Генерал оправил на себе маршальский мундир, по кокарде с золотым шитьём выровнял и натянул на нос огромную фурагу и вышел на солнце из овального отверстия глинобитного мавзолея-мазара. Пятеро из его морпехов лежали убитыми на песке. Две машины горели, его и маршальская. Третья и четвёртая уносила морпехов и часть русских к Каспию. Остальные штабисты стояли с поднятыми руками. Сдались добровольно. Турецкие бойцы дружески очищали их карманы от денег, электроники и сигарет… Группа турецких коммандос окружила генерала в маршальском мундире… Вояки! Не отважились заковать пожилого человека в наручники, а выстрелили обездвиживающей сетью. Потом спутанного генерала в роли маршала закатали в ажурную пластиковую плёнку и отнесли на плечах, как ковёр в химчистку, к машинам.
* * *
Его загрузили в военно-морской вертолёт «Си-Хок» турецких ВМС и приторочили в салоне к борту, как ковёр. Авиаконструктор Игорь Сикорский подтвердил простую истину – если русский возьмётся гадить родному народу, то будет делать это самозабвенно, как он сам, так и его спонсор или подельник композитор Рахманинов. Хоть для «бундесмарине», хоть для «ю эс нэйви», лишь бы против России. Такие у русских «ндравы» – бей своих, чтоб чужие пугались. Машина шла великолепно, почти без вибрации. Его приторочили лицом к иллюминатору но что разглядишь в горных складках восточной Турции? Пётр Сергеевич понял по крохотному компасу на ремешке маршальских часов, что кавказоидный россиийский МИД и даже спецназ ГРУ ему больше не помощники. Его везут мёртвым грузом прямиком на турецкую военную базу Чигилим. Члены экипажа вертолёта между собой разговаривали только на восточно-анатолийских диалектах. Хотя какая ему теперь разница? Что неомладотурки, что ортодоксы-кемалиты, что исламские фанатики устали ожидать братских объятий с потомками крестоносцев, которых резали их предки-сельджуки на службе у халифата. Их вполне устраивала новая компактная Блистательная Порта от Ферганы, Самарканда, Арала, Каспия и Кавказа до оконечности Аравии с четырьмя ключевыми проливами, запирающими морские пути в Европу.
* * *
Что касается судьбы самого генерала, то она уже была предопределена.
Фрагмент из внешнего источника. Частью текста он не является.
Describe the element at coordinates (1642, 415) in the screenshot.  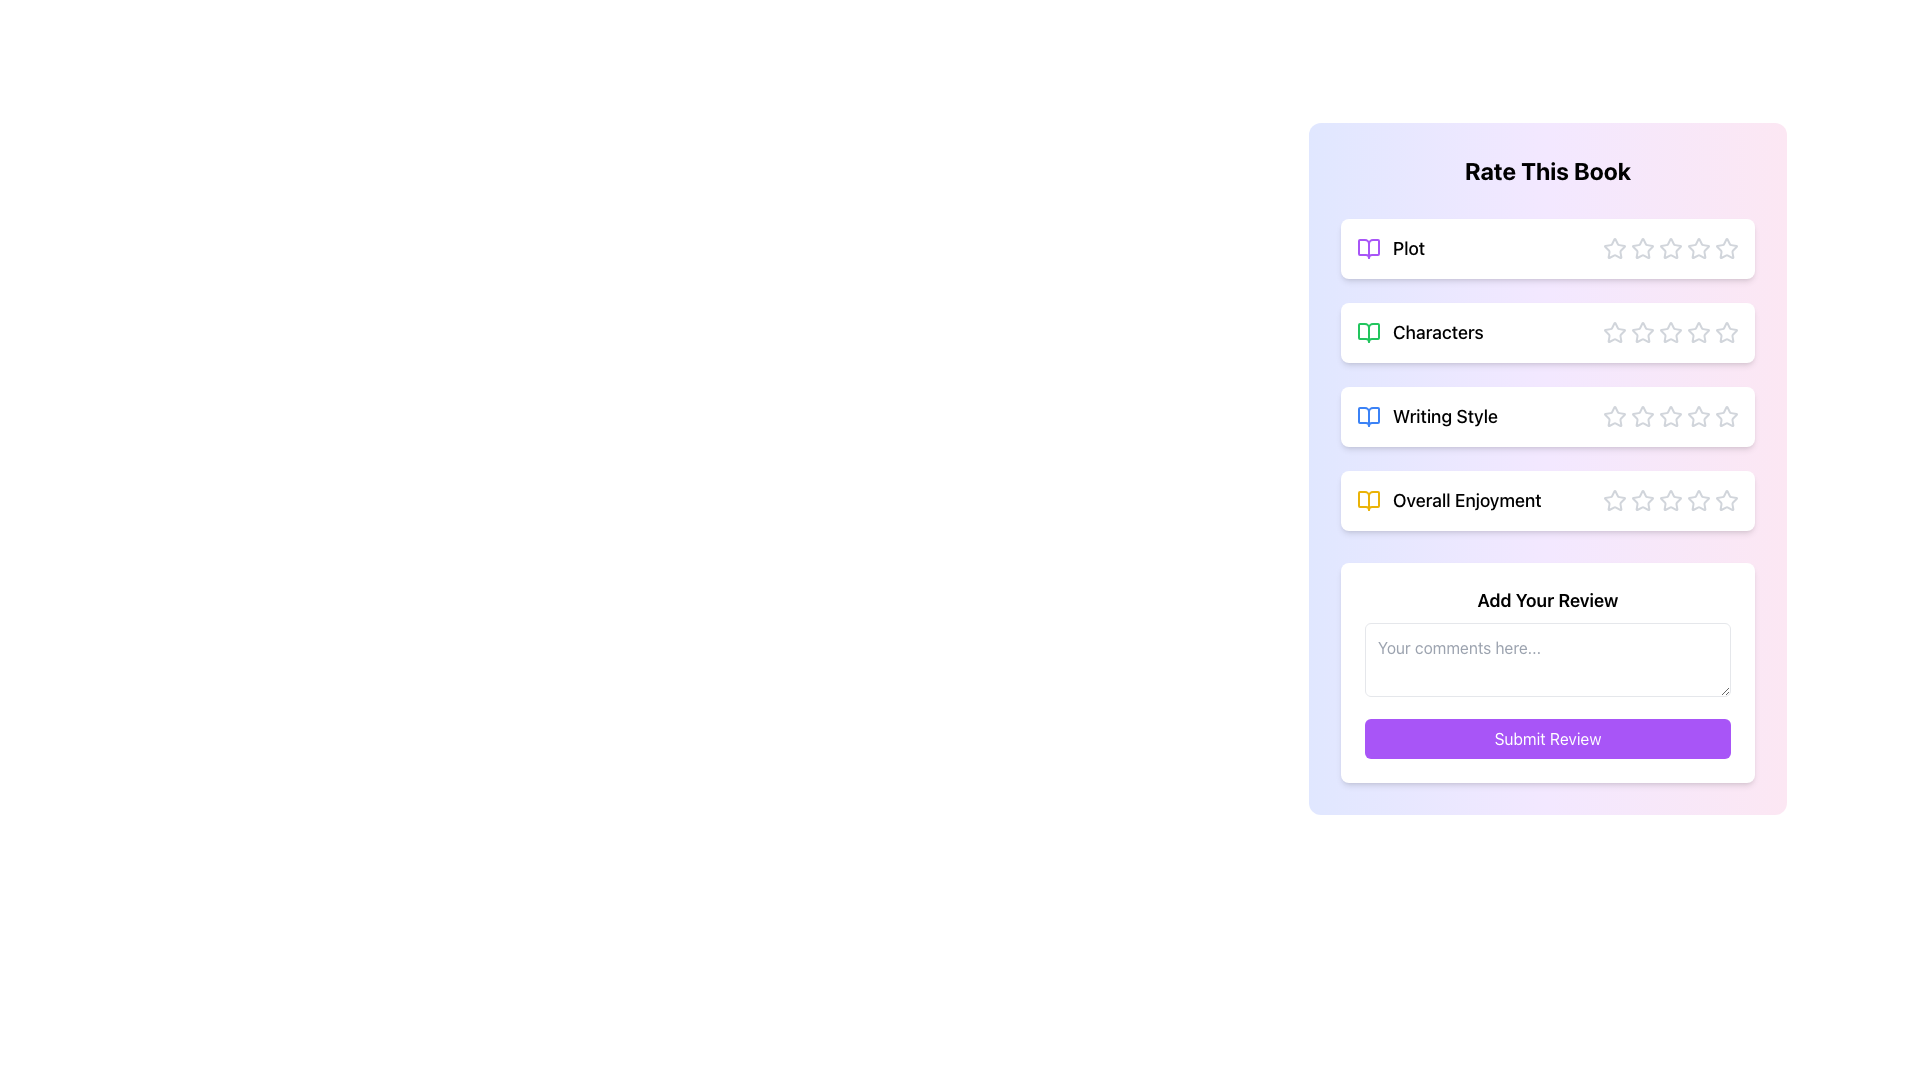
I see `the third star-shaped rating icon under the 'Writing Style' rating section to assign a '3-star' rating` at that location.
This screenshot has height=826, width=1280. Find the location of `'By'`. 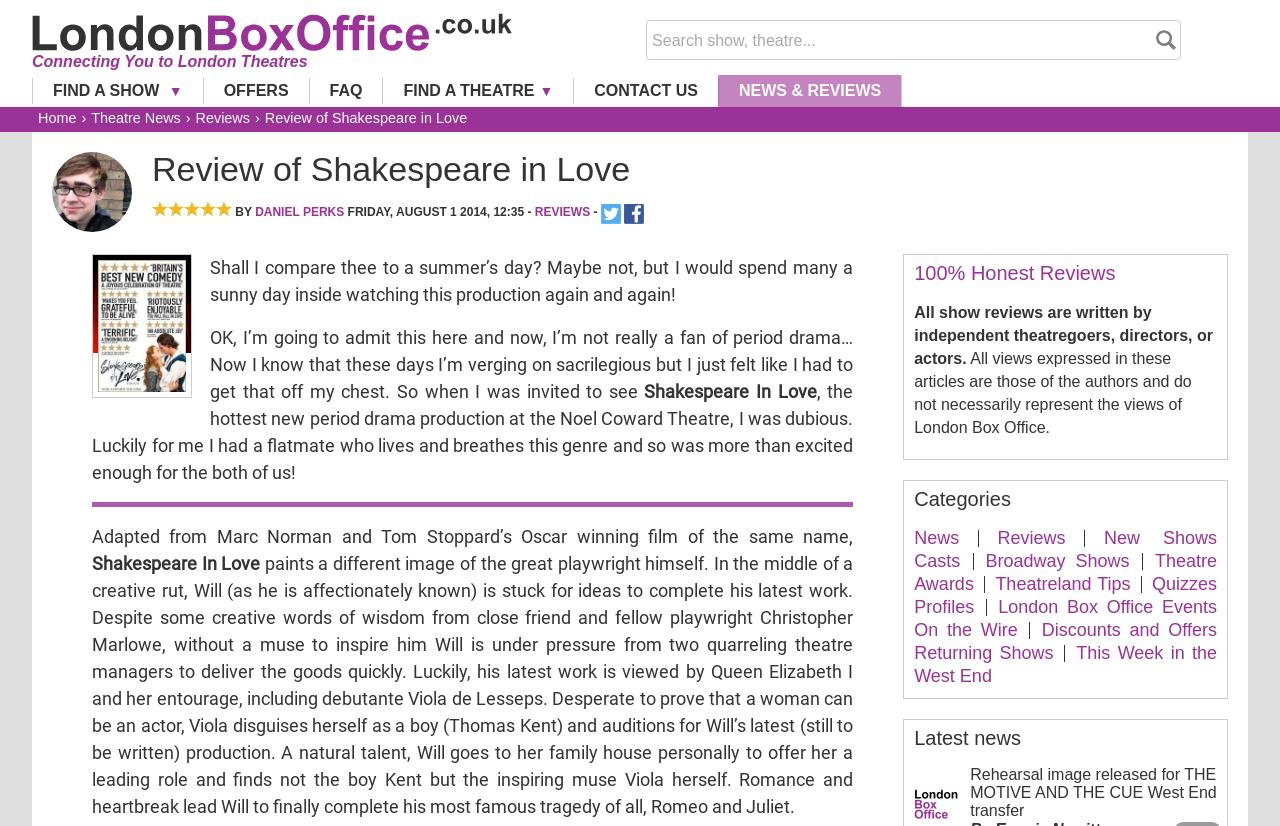

'By' is located at coordinates (242, 209).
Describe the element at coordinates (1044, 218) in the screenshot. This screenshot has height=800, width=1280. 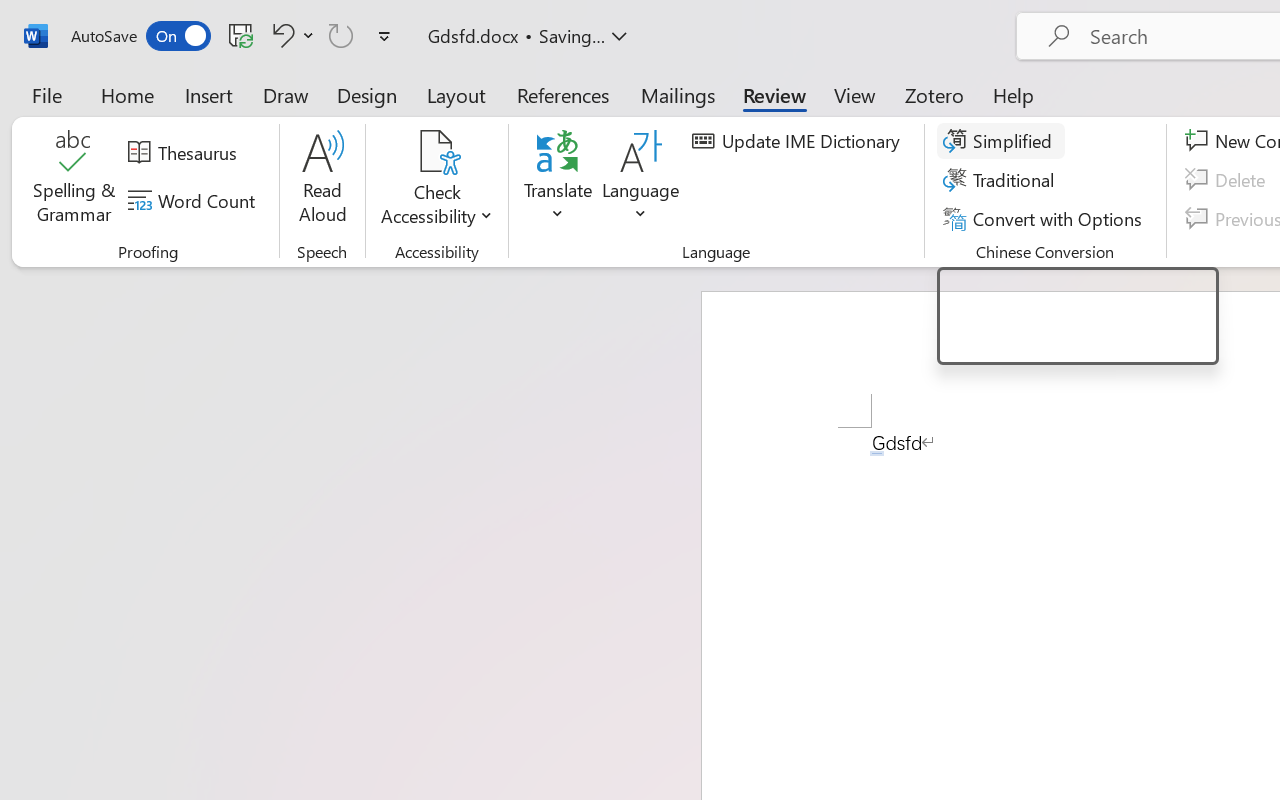
I see `'Convert with Options...'` at that location.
Надо лишь использовать заученные методики и практики, отработанные в молодости. Вызвать очаговую амнезию, лоскутную потерю памяти. Поднять болевой порог, нет, наоборот, опустить болевой порог до предела, чтобы терять сознание от малейшей боли. Включить запредельное торможение высшей нервной системы, чтобы легко впасть в кому. Психопатология давно открыла заветную дверь, перед которой сознательно остановился Фрейд и повёл психологию в дебри гиперсексуальности. Не помешают, того, использовать знания по лингвострановедению Малой Азии и Ближнего Востока, чтобы вместить в себя сознание сирийского туркомана, живущего с натурального хозяйства. И это сработало.
* * *
Турецкие пытошники выбились из сил, но клиент заикался от страха и признавался только в тонкостях маскировки делянок опиумного мака между посадками чайной розы и мальвы на «чай фараонов» и сбыта опиума-сырца торгашам из мелких полицейских чинов, называя места тайных закладок «товара». Приглашённые американские инструкторы и израильские консультанты сходу поняли хитрую игру турецких спецслужб – вместо русского маршала им подсунули тупого туркомана-крестьянина, внешностью и возрастом похожего на него… А сам маршал Керимов на секретной базе преподаёт турецким кадетам, курсантам и молодым офицерам стратегию и тактику современного боя с применением новых видов оружия, физические основы которых пока неизвестны союзникам. Так русские когда-то использовали опыт фельдмаршала Паулюса, сдавшегося под Сталинградом. Покидая пытошную, американцы выключили систему жизнеобеспечения для полутрупа в коме из чувства сострадания и гуманизма. Злились, что зря время потеряли. Зря связались с турками. Восточного мудреца не перехитромудришь. Ходить с турками на охоту по крупному зверю это всё равно, что травить медведя волками. Никогда не угадаешь, кинутся ли волки на медведя или на тебя… Турки до сих пор помнят, как янычары и мамелюки крошили в капусту носителей бремени белого человек, бремени тяжёлого и неудобоносимого.